= What is needed =
Verbatim copy, images removed: write out the entries below.

(Source records)

----------

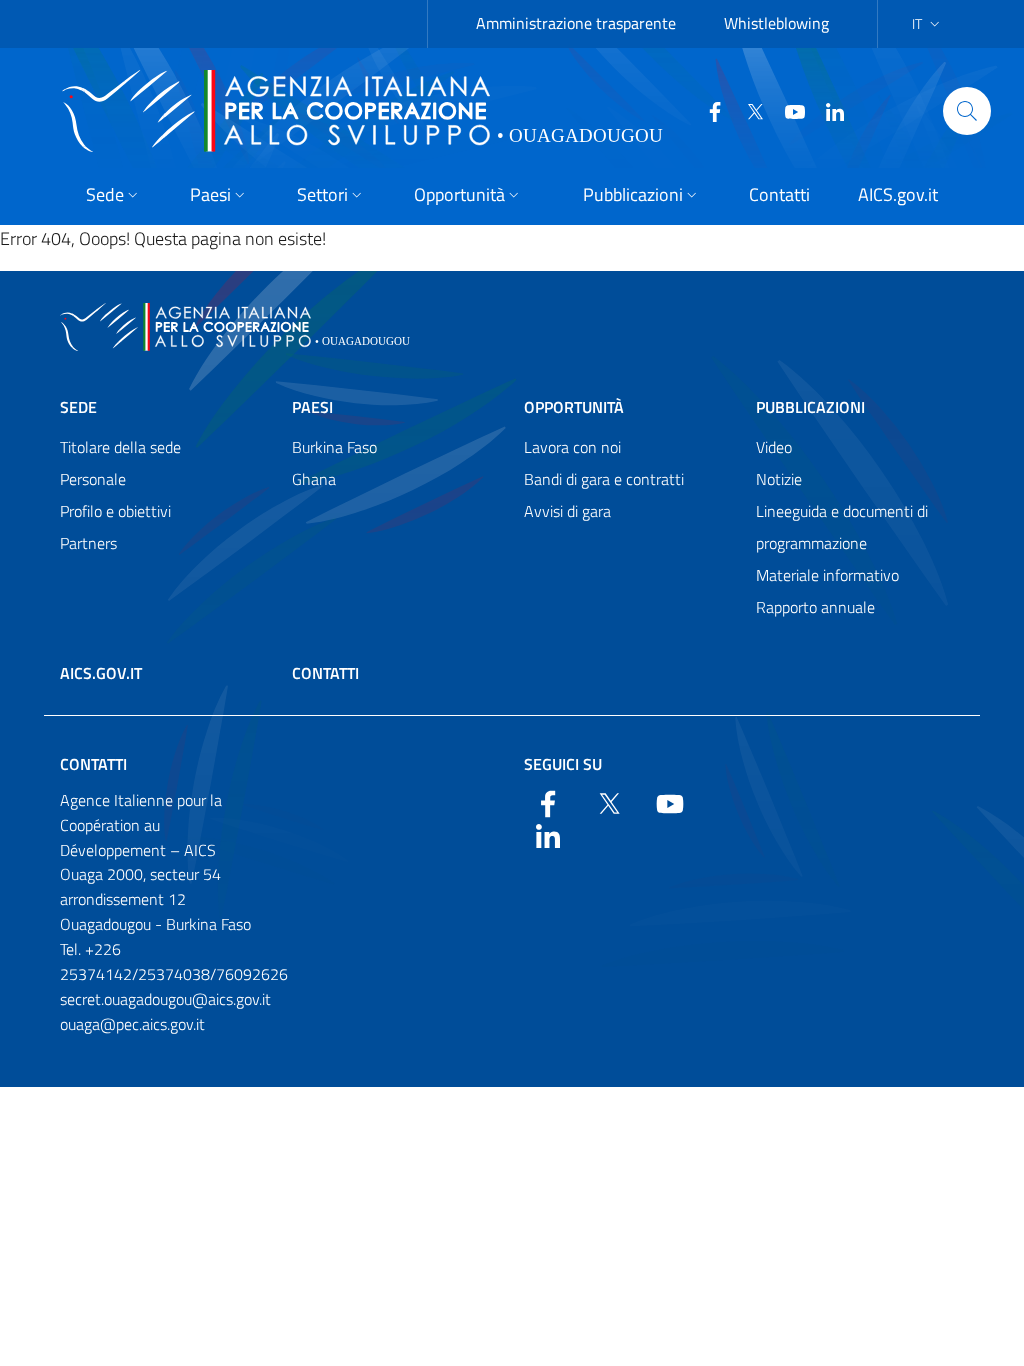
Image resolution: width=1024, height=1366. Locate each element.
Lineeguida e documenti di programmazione (842, 527)
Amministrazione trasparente (576, 23)
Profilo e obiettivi (115, 511)
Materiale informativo (827, 575)
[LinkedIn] (827, 110)
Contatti (325, 673)
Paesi (312, 407)
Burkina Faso (334, 447)
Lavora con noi (572, 447)
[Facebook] (707, 110)
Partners (88, 543)
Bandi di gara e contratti (604, 479)
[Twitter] (747, 110)
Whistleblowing (776, 23)
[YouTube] (787, 110)
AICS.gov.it (101, 673)
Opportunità (574, 407)
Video (774, 447)
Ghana (314, 479)
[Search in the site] (967, 111)
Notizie (779, 479)
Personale (93, 479)
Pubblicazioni (810, 407)
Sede (78, 407)
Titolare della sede (120, 447)
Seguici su (563, 764)
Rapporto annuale (815, 607)
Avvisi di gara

----------

= Output below =
Image resolution: width=1024, height=1366. Locate each element.
Lineeguida e documenti di programmazione (842, 527)
Amministrazione trasparente (576, 23)
Profilo e obiettivi (115, 511)
Materiale informativo (827, 575)
[LinkedIn] (827, 110)
Contatti (325, 673)
Paesi (312, 407)
Burkina Faso (334, 447)
Lavora con noi (572, 447)
[Facebook] (707, 110)
Partners (88, 543)
Bandi di gara e contratti (604, 479)
[Twitter] (747, 110)
Whistleblowing (776, 23)
[YouTube] (787, 110)
AICS.gov.it (101, 673)
Opportunità (574, 407)
Video (774, 447)
Ghana (314, 479)
[Search in the site] (967, 111)
Notizie (779, 479)
Personale (93, 479)
Pubblicazioni (810, 407)
Sede (78, 407)
Titolare della sede (120, 447)
Seguici su (563, 764)
Rapporto annuale (815, 607)
Avvisi di gara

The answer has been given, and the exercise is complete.